Task item: Could you retype the whole listing, word for word?

Input data:

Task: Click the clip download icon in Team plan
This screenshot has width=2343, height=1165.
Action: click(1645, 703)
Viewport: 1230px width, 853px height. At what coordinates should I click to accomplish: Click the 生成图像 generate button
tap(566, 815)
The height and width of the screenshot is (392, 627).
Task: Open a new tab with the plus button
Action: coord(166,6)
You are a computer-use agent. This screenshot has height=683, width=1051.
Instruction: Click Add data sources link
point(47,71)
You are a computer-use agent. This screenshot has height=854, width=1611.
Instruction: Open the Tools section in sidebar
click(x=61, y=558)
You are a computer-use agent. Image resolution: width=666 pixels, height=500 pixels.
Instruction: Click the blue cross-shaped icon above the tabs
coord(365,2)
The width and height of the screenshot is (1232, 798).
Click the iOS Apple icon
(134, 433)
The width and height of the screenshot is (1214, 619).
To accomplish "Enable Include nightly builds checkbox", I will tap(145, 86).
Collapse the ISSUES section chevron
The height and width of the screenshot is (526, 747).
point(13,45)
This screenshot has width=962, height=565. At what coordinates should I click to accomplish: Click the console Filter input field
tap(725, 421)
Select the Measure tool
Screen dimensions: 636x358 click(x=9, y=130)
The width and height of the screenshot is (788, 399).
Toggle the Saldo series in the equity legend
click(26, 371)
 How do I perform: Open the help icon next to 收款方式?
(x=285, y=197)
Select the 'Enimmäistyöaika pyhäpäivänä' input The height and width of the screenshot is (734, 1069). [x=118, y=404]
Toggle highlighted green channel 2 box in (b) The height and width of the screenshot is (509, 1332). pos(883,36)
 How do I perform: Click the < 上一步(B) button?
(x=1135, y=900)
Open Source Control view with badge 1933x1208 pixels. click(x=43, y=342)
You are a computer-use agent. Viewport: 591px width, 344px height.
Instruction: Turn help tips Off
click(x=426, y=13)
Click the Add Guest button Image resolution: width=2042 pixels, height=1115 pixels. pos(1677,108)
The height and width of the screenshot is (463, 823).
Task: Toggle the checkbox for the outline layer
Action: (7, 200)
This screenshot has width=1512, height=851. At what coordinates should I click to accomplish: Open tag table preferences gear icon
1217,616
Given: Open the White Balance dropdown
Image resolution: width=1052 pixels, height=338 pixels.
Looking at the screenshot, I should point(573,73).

Task response:
Task: Click the clip download icon in Team plan
This screenshot has width=2343, height=1165.
Action: click(1645, 703)
Viewport: 1230px width, 853px height. At what coordinates should I click to accomplish: Click the 生成图像 generate button
tap(566, 815)
The height and width of the screenshot is (392, 627).
Task: Open a new tab with the plus button
Action: coord(166,6)
You are a computer-use agent. This screenshot has height=683, width=1051.
Instruction: Click Add data sources link
point(47,71)
You are a computer-use agent. This screenshot has height=854, width=1611.
Instruction: Open the Tools section in sidebar
click(x=61, y=558)
You are a computer-use agent. Image resolution: width=666 pixels, height=500 pixels.
Instruction: Click the blue cross-shaped icon above the tabs
coord(365,2)
The width and height of the screenshot is (1232, 798).
Click the iOS Apple icon
(134, 433)
The width and height of the screenshot is (1214, 619).
To accomplish "Enable Include nightly builds checkbox", I will tap(145, 86).
Collapse the ISSUES section chevron
The height and width of the screenshot is (526, 747).
point(13,45)
This screenshot has width=962, height=565. At what coordinates should I click to accomplish: Click the console Filter input field
tap(725, 421)
Select the Measure tool
Screen dimensions: 636x358 click(x=9, y=130)
The width and height of the screenshot is (788, 399).
Toggle the Saldo series in the equity legend
click(26, 371)
 How do I perform: Open the help icon next to 收款方式?
(x=285, y=197)
Select the 'Enimmäistyöaika pyhäpäivänä' input The height and width of the screenshot is (734, 1069). [x=118, y=404]
Toggle highlighted green channel 2 box in (b) The height and width of the screenshot is (509, 1332). pos(883,36)
 How do I perform: Click the < 上一步(B) button?
(x=1135, y=900)
Open Source Control view with badge 1933x1208 pixels. click(x=43, y=342)
You are a computer-use agent. Viewport: 591px width, 344px height.
Instruction: Turn help tips Off
click(x=426, y=13)
Click the Add Guest button Image resolution: width=2042 pixels, height=1115 pixels. pos(1677,108)
The height and width of the screenshot is (463, 823).
Task: Toggle the checkbox for the outline layer
Action: (7, 200)
This screenshot has width=1512, height=851. At what coordinates should I click to accomplish: Open tag table preferences gear icon
1217,616
Given: Open the White Balance dropdown
Image resolution: width=1052 pixels, height=338 pixels.
Looking at the screenshot, I should point(573,73).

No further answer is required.